Task statement: Please restate every record below word for word.

□ □ □

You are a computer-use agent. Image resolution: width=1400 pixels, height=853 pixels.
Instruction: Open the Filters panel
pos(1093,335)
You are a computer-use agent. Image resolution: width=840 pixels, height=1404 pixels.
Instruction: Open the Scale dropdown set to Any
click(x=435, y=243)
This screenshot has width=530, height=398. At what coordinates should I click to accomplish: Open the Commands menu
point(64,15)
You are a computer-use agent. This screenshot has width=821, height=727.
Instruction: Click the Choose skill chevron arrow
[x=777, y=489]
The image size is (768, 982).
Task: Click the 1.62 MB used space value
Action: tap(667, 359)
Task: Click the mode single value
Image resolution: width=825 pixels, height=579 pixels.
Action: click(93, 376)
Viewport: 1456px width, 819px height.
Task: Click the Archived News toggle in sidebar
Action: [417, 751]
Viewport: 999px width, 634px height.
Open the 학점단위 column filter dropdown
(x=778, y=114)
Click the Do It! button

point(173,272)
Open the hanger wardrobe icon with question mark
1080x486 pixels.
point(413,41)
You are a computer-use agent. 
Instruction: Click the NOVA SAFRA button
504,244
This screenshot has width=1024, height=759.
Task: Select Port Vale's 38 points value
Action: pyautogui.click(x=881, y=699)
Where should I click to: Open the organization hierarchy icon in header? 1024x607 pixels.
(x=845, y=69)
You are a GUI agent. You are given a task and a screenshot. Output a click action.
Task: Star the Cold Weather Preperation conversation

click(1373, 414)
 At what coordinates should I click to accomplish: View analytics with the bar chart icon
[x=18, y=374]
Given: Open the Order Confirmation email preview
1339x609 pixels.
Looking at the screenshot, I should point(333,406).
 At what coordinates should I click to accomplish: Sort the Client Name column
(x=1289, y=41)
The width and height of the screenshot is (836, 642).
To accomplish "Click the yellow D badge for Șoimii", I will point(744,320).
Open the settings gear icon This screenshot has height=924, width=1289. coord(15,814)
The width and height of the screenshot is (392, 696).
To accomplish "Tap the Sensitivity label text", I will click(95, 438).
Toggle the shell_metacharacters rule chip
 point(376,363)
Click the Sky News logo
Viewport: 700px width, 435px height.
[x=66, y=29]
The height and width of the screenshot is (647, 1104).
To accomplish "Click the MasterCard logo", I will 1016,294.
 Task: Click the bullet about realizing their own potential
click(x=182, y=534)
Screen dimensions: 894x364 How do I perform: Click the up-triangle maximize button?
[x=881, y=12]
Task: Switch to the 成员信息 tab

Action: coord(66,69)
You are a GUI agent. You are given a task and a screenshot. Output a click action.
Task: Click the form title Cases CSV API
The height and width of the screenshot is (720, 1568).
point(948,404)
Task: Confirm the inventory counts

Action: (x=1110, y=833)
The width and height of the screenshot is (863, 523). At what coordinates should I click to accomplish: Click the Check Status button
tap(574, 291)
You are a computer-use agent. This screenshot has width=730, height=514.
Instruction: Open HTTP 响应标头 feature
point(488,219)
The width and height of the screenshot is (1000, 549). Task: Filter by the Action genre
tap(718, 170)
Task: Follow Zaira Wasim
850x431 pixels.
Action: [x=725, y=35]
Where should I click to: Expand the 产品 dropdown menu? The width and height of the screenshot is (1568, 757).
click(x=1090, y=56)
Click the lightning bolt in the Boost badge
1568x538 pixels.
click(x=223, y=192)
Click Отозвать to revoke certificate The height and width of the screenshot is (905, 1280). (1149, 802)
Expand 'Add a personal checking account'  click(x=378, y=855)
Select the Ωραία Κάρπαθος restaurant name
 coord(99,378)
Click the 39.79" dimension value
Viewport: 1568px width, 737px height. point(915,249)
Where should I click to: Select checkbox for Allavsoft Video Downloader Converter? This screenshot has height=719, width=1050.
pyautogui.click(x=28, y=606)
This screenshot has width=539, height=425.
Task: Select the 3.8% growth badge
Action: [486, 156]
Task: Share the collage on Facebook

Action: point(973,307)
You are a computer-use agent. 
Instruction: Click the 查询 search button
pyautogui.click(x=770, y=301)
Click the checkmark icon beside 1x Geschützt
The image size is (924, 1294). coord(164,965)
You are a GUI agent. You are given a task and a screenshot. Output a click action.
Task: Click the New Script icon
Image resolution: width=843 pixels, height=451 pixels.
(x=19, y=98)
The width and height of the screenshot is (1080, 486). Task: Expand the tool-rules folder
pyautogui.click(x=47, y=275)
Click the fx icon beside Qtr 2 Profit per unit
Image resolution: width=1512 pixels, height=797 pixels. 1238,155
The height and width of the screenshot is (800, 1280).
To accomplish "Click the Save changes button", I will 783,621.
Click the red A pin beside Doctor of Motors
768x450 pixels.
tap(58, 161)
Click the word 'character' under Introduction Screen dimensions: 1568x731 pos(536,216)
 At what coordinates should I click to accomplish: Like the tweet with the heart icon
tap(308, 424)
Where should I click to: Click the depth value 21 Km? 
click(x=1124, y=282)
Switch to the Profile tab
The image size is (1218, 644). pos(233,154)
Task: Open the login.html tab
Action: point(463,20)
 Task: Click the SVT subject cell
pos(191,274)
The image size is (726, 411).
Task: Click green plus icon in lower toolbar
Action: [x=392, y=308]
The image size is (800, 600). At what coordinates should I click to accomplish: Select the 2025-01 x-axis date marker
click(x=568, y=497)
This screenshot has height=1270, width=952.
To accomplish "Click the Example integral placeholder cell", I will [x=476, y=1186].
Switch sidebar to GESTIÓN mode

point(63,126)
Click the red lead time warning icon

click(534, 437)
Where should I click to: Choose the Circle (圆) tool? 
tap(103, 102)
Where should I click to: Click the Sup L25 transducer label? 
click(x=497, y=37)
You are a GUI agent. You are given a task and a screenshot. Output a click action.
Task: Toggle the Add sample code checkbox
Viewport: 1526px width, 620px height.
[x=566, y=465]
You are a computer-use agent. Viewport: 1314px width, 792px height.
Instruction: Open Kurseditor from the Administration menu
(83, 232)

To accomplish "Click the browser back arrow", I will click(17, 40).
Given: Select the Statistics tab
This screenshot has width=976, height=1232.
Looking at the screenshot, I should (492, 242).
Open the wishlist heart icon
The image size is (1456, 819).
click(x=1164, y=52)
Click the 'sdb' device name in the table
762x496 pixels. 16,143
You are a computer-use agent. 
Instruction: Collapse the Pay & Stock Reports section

□ □ □

Task response:
You are a computer-use agent. Image resolution: width=1400 pixels, height=853 pixels.
Instruction: Open the Filters panel
pos(1093,335)
You are a computer-use agent. Image resolution: width=840 pixels, height=1404 pixels.
Instruction: Open the Scale dropdown set to Any
click(x=435, y=243)
This screenshot has width=530, height=398. At what coordinates should I click to accomplish: Open the Commands menu
point(64,15)
You are a computer-use agent. This screenshot has width=821, height=727.
Instruction: Click the Choose skill chevron arrow
[x=777, y=489]
The image size is (768, 982).
Task: Click the 1.62 MB used space value
Action: tap(667, 359)
Task: Click the mode single value
Image resolution: width=825 pixels, height=579 pixels.
Action: click(93, 376)
Viewport: 1456px width, 819px height.
Task: Click the Archived News toggle in sidebar
Action: [417, 751]
Viewport: 999px width, 634px height.
Open the 학점단위 column filter dropdown
(x=778, y=114)
Click the Do It! button

point(173,272)
Open the hanger wardrobe icon with question mark
1080x486 pixels.
point(413,41)
You are a computer-use agent. 
Instruction: Click the NOVA SAFRA button
504,244
This screenshot has width=1024, height=759.
Task: Select Port Vale's 38 points value
Action: pyautogui.click(x=881, y=699)
Where should I click to: Open the organization hierarchy icon in header? 1024x607 pixels.
(x=845, y=69)
You are a GUI agent. You are given a task and a screenshot. Output a click action.
Task: Star the Cold Weather Preperation conversation

click(1373, 414)
 At what coordinates should I click to accomplish: View analytics with the bar chart icon
[x=18, y=374]
Given: Open the Order Confirmation email preview
1339x609 pixels.
Looking at the screenshot, I should point(333,406).
 At what coordinates should I click to accomplish: Sort the Client Name column
(x=1289, y=41)
The width and height of the screenshot is (836, 642).
To accomplish "Click the yellow D badge for Șoimii", I will point(744,320).
Open the settings gear icon This screenshot has height=924, width=1289. coord(15,814)
The width and height of the screenshot is (392, 696).
To accomplish "Tap the Sensitivity label text", I will click(95, 438).
Toggle the shell_metacharacters rule chip
 point(376,363)
Click the Sky News logo
Viewport: 700px width, 435px height.
[x=66, y=29]
The height and width of the screenshot is (647, 1104).
To accomplish "Click the MasterCard logo", I will 1016,294.
 Task: Click the bullet about realizing their own potential
click(x=182, y=534)
Screen dimensions: 894x364 How do I perform: Click the up-triangle maximize button?
[x=881, y=12]
Task: Switch to the 成员信息 tab

Action: coord(66,69)
You are a GUI agent. You are given a task and a screenshot. Output a click action.
Task: Click the form title Cases CSV API
The height and width of the screenshot is (720, 1568).
point(948,404)
Task: Confirm the inventory counts

Action: (x=1110, y=833)
The width and height of the screenshot is (863, 523). At what coordinates should I click to accomplish: Click the Check Status button
tap(574, 291)
You are a computer-use agent. This screenshot has width=730, height=514.
Instruction: Open HTTP 响应标头 feature
point(488,219)
The width and height of the screenshot is (1000, 549). Task: Filter by the Action genre
tap(718, 170)
Task: Follow Zaira Wasim
850x431 pixels.
Action: [x=725, y=35]
Where should I click to: Expand the 产品 dropdown menu? The width and height of the screenshot is (1568, 757).
click(x=1090, y=56)
Click the lightning bolt in the Boost badge
1568x538 pixels.
click(x=223, y=192)
Click Отозвать to revoke certificate The height and width of the screenshot is (905, 1280). (1149, 802)
Expand 'Add a personal checking account'  click(x=378, y=855)
Select the Ωραία Κάρπαθος restaurant name
 coord(99,378)
Click the 39.79" dimension value
Viewport: 1568px width, 737px height. point(915,249)
Where should I click to: Select checkbox for Allavsoft Video Downloader Converter? This screenshot has height=719, width=1050.
pyautogui.click(x=28, y=606)
This screenshot has width=539, height=425.
Task: Select the 3.8% growth badge
Action: [486, 156]
Task: Share the collage on Facebook

Action: point(973,307)
You are a computer-use agent. 
Instruction: Click the 查询 search button
pyautogui.click(x=770, y=301)
Click the checkmark icon beside 1x Geschützt
The image size is (924, 1294). coord(164,965)
You are a GUI agent. You are given a task and a screenshot. Output a click action.
Task: Click the New Script icon
Image resolution: width=843 pixels, height=451 pixels.
(x=19, y=98)
The width and height of the screenshot is (1080, 486). Task: Expand the tool-rules folder
pyautogui.click(x=47, y=275)
Click the fx icon beside Qtr 2 Profit per unit
Image resolution: width=1512 pixels, height=797 pixels. 1238,155
The height and width of the screenshot is (800, 1280).
To accomplish "Click the Save changes button", I will 783,621.
Click the red A pin beside Doctor of Motors
768x450 pixels.
tap(58, 161)
Click the word 'character' under Introduction Screen dimensions: 1568x731 pos(536,216)
 At what coordinates should I click to accomplish: Like the tweet with the heart icon
tap(308, 424)
Where should I click to: Click the depth value 21 Km? 
click(x=1124, y=282)
Switch to the Profile tab
The image size is (1218, 644). pos(233,154)
Task: Open the login.html tab
Action: point(463,20)
 Task: Click the SVT subject cell
pos(191,274)
The image size is (726, 411).
Task: Click green plus icon in lower toolbar
Action: [x=392, y=308]
The image size is (800, 600). At what coordinates should I click to accomplish: Select the 2025-01 x-axis date marker
click(x=568, y=497)
This screenshot has height=1270, width=952.
To accomplish "Click the Example integral placeholder cell", I will [x=476, y=1186].
Switch sidebar to GESTIÓN mode

point(63,126)
Click the red lead time warning icon

click(534, 437)
Where should I click to: Choose the Circle (圆) tool? 
tap(103, 102)
Where should I click to: Click the Sup L25 transducer label? 
click(x=497, y=37)
You are a GUI agent. You are given a task and a screenshot. Output a click action.
Task: Toggle the Add sample code checkbox
Viewport: 1526px width, 620px height.
[x=566, y=465]
You are a computer-use agent. Viewport: 1314px width, 792px height.
Instruction: Open Kurseditor from the Administration menu
(83, 232)

To accomplish "Click the browser back arrow", I will click(17, 40).
Given: Select the Statistics tab
This screenshot has width=976, height=1232.
Looking at the screenshot, I should (492, 242).
Open the wishlist heart icon
The image size is (1456, 819).
click(x=1164, y=52)
Click the 'sdb' device name in the table
762x496 pixels. 16,143
You are a computer-use agent. 
Instruction: Collapse the Pay & Stock Reports section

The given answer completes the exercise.